Andando avanti a spulciare il disco, altri momenti molto interessanti si ritrovano ad esempio nella cover dei The Cure di “Disintegration”, assolutamente rimodernata e che non perde il suo estremo fascino neanche in queste veste di progressive gothic metal, inalterata resta invece l’atmosfera triste che la permea per tutta la durata. “Purity” e “Final Peace” colpiscono invece per la loro potenza, che specie nel primo caso sfocia in sfuriate death metal con il cantato sempre pulito che duetta ancora una volta con il growl.

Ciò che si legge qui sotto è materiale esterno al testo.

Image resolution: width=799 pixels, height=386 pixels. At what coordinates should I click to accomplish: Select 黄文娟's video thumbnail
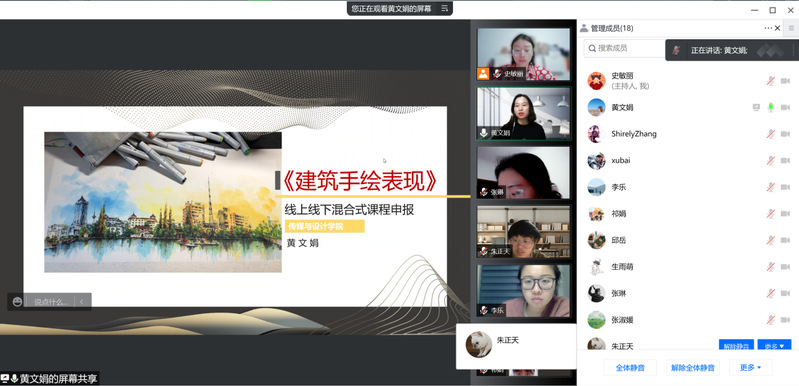pyautogui.click(x=523, y=113)
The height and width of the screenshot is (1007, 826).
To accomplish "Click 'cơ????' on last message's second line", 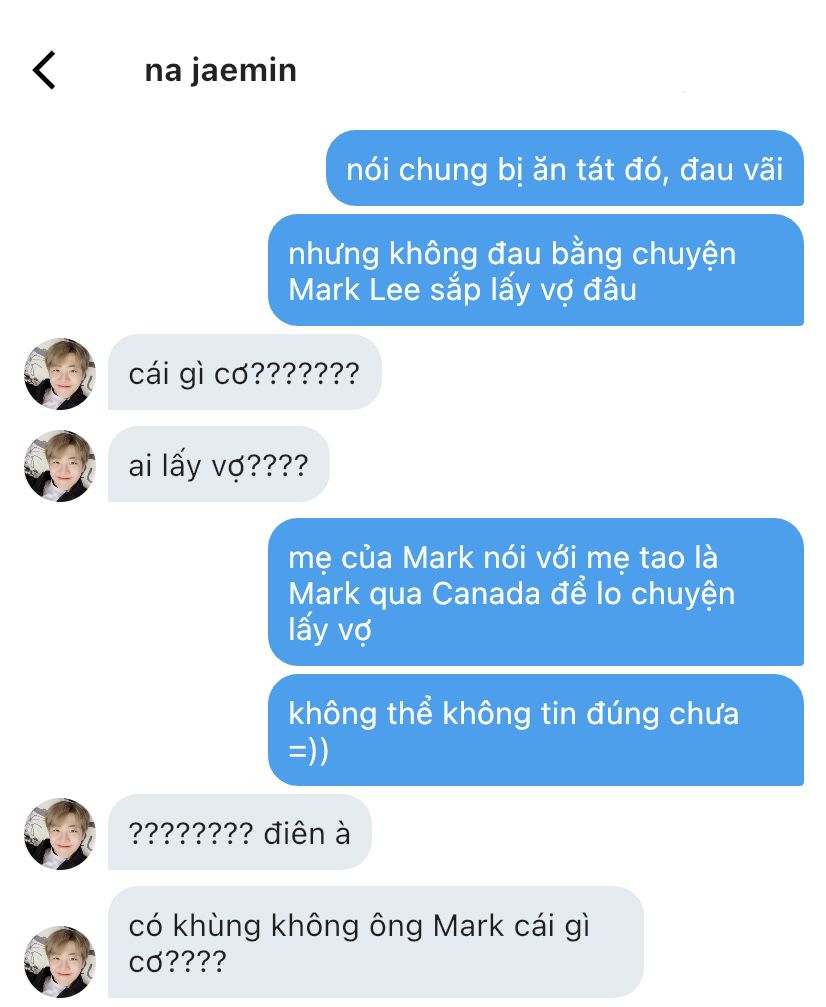I will pos(177,962).
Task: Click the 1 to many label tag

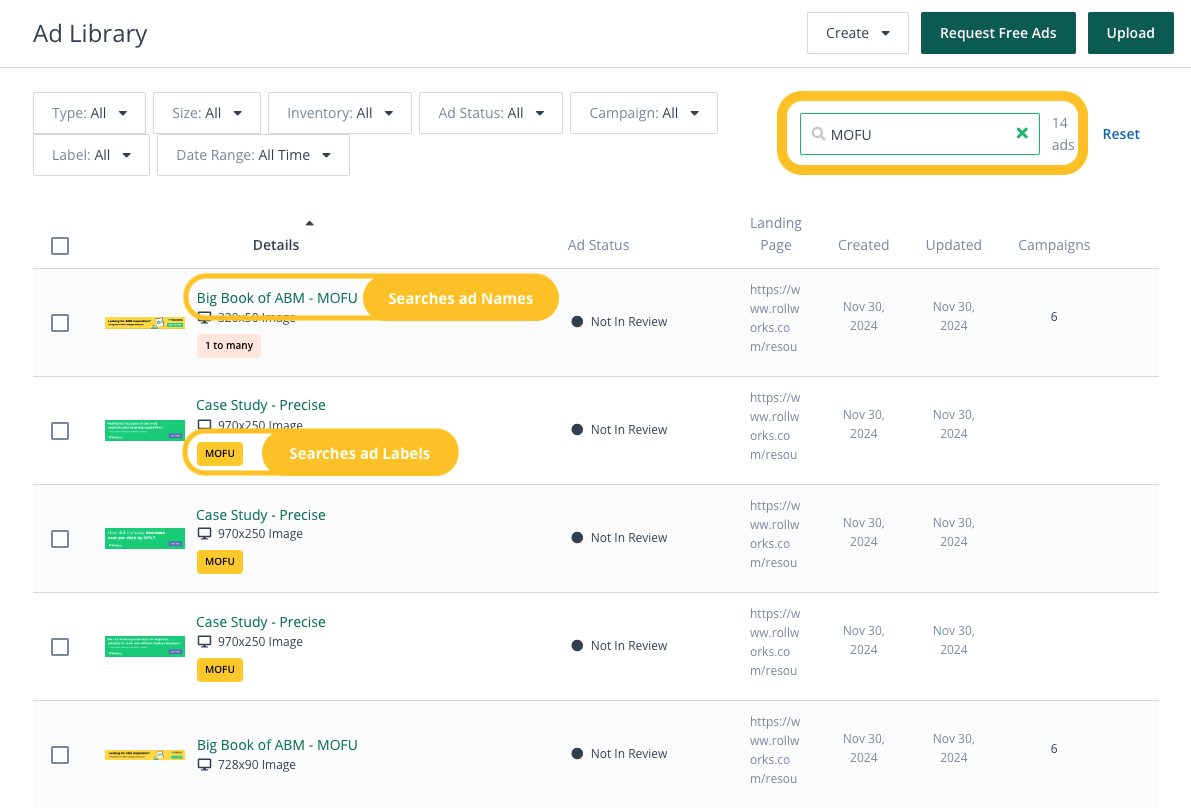Action: click(228, 346)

Si continua con “Inside Me”, introdotta da una batteria che scandisce ritmi in controtempo con la base melodica, e si trasforma in forse che quello è il pezzo più vicino al progressive metal, senza mai mettere da parte la vena più aggressiva che trova il suo spazio nei brigde che introducono poi a un ritornello decisamente arioso, che da una sensazione di liberazione. Chiude il lavoro il lungo strumentale “Disillusion (Outro)”, nel quale i nostri si dilettano in qualche virtuosismo in più, dimostrandosi capacissimi a non perdere mai di vista la parte melodica, con un risultato finale coi fiocchi.

Il lavoro si presenta dunque decisamente buono dal punto di vista qualitativo ma anche molto ben suonato e ci dona una band compatta ed estremamente affiatata, che deve lavorare ancora poco per diventare uno dei gruppi di punta del metal melodico del nord Europa.